[Collected data entries]

* * * *

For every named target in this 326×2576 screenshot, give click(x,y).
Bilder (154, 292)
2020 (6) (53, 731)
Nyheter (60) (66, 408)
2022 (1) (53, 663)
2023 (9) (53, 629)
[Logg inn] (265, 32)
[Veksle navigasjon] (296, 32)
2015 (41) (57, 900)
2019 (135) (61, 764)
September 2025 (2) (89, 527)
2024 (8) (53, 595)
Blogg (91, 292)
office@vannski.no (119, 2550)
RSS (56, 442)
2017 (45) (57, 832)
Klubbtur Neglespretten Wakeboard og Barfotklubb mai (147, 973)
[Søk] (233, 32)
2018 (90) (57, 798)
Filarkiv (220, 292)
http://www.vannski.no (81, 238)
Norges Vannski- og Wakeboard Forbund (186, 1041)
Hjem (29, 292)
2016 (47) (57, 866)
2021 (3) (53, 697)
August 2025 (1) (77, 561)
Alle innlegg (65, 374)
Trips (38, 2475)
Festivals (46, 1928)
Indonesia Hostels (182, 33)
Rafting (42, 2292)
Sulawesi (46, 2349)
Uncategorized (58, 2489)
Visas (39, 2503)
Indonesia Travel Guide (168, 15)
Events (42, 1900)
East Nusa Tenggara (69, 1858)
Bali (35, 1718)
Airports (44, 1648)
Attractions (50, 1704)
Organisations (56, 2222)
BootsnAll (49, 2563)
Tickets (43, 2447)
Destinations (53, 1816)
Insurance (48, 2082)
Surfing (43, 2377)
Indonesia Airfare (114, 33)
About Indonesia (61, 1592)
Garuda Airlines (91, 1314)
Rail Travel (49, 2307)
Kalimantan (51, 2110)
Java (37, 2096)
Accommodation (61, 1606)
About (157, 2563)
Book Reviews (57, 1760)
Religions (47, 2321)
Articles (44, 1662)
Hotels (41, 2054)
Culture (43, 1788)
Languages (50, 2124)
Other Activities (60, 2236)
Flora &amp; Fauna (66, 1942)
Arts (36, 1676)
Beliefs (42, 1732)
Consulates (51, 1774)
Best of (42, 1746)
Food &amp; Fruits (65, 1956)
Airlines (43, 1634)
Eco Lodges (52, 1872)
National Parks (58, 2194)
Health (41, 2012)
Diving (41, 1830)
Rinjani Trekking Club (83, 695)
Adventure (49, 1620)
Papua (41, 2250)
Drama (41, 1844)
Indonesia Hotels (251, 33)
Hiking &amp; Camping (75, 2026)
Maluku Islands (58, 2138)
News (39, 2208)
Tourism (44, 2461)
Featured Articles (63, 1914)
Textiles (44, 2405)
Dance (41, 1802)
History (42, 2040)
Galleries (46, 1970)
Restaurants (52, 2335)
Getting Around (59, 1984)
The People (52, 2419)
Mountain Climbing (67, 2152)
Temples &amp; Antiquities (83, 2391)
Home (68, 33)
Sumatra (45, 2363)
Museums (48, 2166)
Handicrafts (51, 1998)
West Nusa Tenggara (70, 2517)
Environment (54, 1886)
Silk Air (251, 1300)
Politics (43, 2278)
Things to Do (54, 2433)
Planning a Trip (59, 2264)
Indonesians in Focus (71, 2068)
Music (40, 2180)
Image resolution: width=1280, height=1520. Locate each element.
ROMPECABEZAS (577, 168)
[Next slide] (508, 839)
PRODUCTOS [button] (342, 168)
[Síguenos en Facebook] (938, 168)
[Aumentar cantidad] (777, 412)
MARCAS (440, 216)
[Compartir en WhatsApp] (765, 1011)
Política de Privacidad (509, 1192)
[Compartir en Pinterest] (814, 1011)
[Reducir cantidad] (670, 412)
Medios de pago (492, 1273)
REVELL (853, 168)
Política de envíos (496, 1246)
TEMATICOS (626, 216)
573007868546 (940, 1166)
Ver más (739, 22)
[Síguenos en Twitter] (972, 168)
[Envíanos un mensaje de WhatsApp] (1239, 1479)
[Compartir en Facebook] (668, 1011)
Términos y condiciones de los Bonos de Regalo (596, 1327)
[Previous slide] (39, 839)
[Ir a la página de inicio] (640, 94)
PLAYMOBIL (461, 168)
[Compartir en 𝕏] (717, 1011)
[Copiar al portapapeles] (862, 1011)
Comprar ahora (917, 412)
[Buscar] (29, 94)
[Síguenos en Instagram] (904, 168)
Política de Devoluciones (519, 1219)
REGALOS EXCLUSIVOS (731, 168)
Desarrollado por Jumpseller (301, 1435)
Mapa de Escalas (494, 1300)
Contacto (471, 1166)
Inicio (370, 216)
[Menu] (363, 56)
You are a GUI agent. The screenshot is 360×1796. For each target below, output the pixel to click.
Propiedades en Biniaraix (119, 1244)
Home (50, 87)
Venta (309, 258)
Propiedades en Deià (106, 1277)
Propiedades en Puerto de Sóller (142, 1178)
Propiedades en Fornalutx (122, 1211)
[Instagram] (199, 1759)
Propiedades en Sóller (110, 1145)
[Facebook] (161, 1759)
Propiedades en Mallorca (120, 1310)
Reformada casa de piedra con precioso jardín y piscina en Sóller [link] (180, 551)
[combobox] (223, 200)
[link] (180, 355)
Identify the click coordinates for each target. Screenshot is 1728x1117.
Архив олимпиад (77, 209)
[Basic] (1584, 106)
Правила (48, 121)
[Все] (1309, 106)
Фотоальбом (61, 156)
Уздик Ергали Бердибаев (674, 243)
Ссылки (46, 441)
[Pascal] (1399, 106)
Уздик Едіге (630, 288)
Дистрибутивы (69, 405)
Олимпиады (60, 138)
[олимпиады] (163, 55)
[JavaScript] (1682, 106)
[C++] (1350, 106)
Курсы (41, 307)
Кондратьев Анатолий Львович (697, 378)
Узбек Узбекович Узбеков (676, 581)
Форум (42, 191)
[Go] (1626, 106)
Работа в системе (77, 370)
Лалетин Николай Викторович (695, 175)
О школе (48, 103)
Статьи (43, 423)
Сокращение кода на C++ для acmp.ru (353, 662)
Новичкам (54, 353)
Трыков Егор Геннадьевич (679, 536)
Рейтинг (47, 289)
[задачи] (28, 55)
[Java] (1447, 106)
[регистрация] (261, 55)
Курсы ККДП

* * * *

Reproduce the data above in full. Leave nothing out.

For every named target in this 326×2576 screenshot, give click(x,y).
Bilder (154, 292)
2020 (6) (53, 731)
Nyheter (60) (66, 408)
2022 (1) (53, 663)
2023 (9) (53, 629)
[Logg inn] (265, 32)
[Veksle navigasjon] (296, 32)
2015 (41) (57, 900)
2019 (135) (61, 764)
September 2025 (2) (89, 527)
2024 (8) (53, 595)
Blogg (91, 292)
office@vannski.no (119, 2550)
RSS (56, 442)
2017 (45) (57, 832)
Klubbtur Neglespretten Wakeboard og Barfotklubb mai (147, 973)
[Søk] (233, 32)
2018 (90) (57, 798)
Filarkiv (220, 292)
http://www.vannski.no (81, 238)
Norges Vannski- og Wakeboard Forbund (186, 1041)
Hjem (29, 292)
2016 (47) (57, 866)
2021 (3) (53, 697)
August 2025 (1) (77, 561)
Alle innlegg (65, 374)
Trips (38, 2475)
Festivals (46, 1928)
Indonesia Hostels (182, 33)
Rafting (42, 2292)
Sulawesi (46, 2349)
Uncategorized (58, 2489)
Visas (39, 2503)
Indonesia Travel Guide (168, 15)
Events (42, 1900)
East Nusa Tenggara (69, 1858)
Bali (35, 1718)
Airports (44, 1648)
Attractions (50, 1704)
Organisations (56, 2222)
BootsnAll (49, 2563)
Tickets (43, 2447)
Destinations (53, 1816)
Insurance (48, 2082)
Surfing (43, 2377)
Indonesia Airfare (114, 33)
About Indonesia (61, 1592)
Garuda Airlines (91, 1314)
Rail Travel (49, 2307)
Kalimantan (51, 2110)
Java (37, 2096)
Accommodation (61, 1606)
About (157, 2563)
Book Reviews (57, 1760)
Religions (47, 2321)
Articles (44, 1662)
Hotels (41, 2054)
Culture (43, 1788)
Languages (50, 2124)
Other Activities (60, 2236)
Flora &amp; Fauna (66, 1942)
Arts (36, 1676)
Beliefs (42, 1732)
Consulates (51, 1774)
Best of (42, 1746)
Food &amp; Fruits (65, 1956)
Airlines (43, 1634)
Eco Lodges (52, 1872)
National Parks (58, 2194)
Health (41, 2012)
Diving (41, 1830)
Rinjani Trekking Club (83, 695)
Adventure (49, 1620)
Papua (41, 2250)
Drama (41, 1844)
Indonesia Hotels (251, 33)
Hiking &amp; Camping (75, 2026)
Maluku Islands (58, 2138)
News (39, 2208)
Tourism (44, 2461)
Featured Articles (63, 1914)
Textiles (44, 2405)
Dance (41, 1802)
History (42, 2040)
Galleries (46, 1970)
Restaurants (52, 2335)
Getting Around (59, 1984)
The People (52, 2419)
Mountain Climbing (67, 2152)
Temples &amp; Antiquities (83, 2391)
Home (68, 33)
Sumatra (45, 2363)
Museums (48, 2166)
Handicrafts (51, 1998)
West Nusa Tenggara (70, 2517)
Environment (54, 1886)
Silk Air (251, 1300)
Politics (43, 2278)
Things to Do (54, 2433)
Planning a Trip (59, 2264)
Indonesians in Focus (71, 2068)
Music (40, 2180)
Image resolution: width=1280, height=1520. Locate each element.
ROMPECABEZAS (577, 168)
[Next slide] (508, 839)
PRODUCTOS [button] (342, 168)
[Síguenos en Facebook] (938, 168)
[Aumentar cantidad] (777, 412)
MARCAS (440, 216)
[Compartir en WhatsApp] (765, 1011)
Política de Privacidad (509, 1192)
[Compartir en Pinterest] (814, 1011)
[Reducir cantidad] (670, 412)
Medios de pago (492, 1273)
REVELL (853, 168)
Política de envíos (496, 1246)
TEMATICOS (626, 216)
573007868546 (940, 1166)
Ver más (739, 22)
[Síguenos en Twitter] (972, 168)
[Envíanos un mensaje de WhatsApp] (1239, 1479)
[Compartir en Facebook] (668, 1011)
Términos y condiciones de los Bonos de Regalo (596, 1327)
[Previous slide] (39, 839)
[Ir a la página de inicio] (640, 94)
PLAYMOBIL (461, 168)
[Compartir en 𝕏] (717, 1011)
[Copiar al portapapeles] (862, 1011)
Comprar ahora (917, 412)
[Buscar] (29, 94)
[Síguenos en Instagram] (904, 168)
Política de Devoluciones (519, 1219)
REGALOS EXCLUSIVOS (731, 168)
Desarrollado por Jumpseller (301, 1435)
Mapa de Escalas (494, 1300)
Contacto (471, 1166)
Inicio (370, 216)
[Menu] (363, 56)
You are a GUI agent. The screenshot is 360×1796. For each target below, output the pixel to click.
Propiedades en Biniaraix (119, 1244)
Home (50, 87)
Venta (309, 258)
Propiedades en Deià (106, 1277)
Propiedades en Puerto de Sóller (142, 1178)
Propiedades en Fornalutx (122, 1211)
[Instagram] (199, 1759)
Propiedades en Sóller (110, 1145)
[Facebook] (161, 1759)
Propiedades en Mallorca (120, 1310)
Reformada casa de piedra con precioso jardín y piscina en Sóller [link] (180, 551)
[combobox] (223, 200)
[link] (180, 355)
Identify the click coordinates for each target. Screenshot is 1728x1117.
Архив олимпиад (77, 209)
[Basic] (1584, 106)
Правила (48, 121)
[Все] (1309, 106)
Фотоальбом (61, 156)
Уздик Ергали Бердибаев (674, 243)
Ссылки (46, 441)
[Pascal] (1399, 106)
Уздик Едіге (630, 288)
Дистрибутивы (69, 405)
Олимпиады (60, 138)
[олимпиады] (163, 55)
[JavaScript] (1682, 106)
[C++] (1350, 106)
Курсы (41, 307)
Кондратьев Анатолий Львович (697, 378)
Узбек Узбекович Узбеков (676, 581)
Форум (42, 191)
[Go] (1626, 106)
Работа в системе (77, 370)
Лалетин Николай Викторович (695, 175)
О школе (48, 103)
Статьи (43, 423)
Сокращение кода на C++ для acmp.ru (353, 662)
Новичкам (54, 353)
Трыков Егор Геннадьевич (679, 536)
Рейтинг (47, 289)
[задачи] (28, 55)
[Java] (1447, 106)
[регистрация] (261, 55)
Курсы ККДП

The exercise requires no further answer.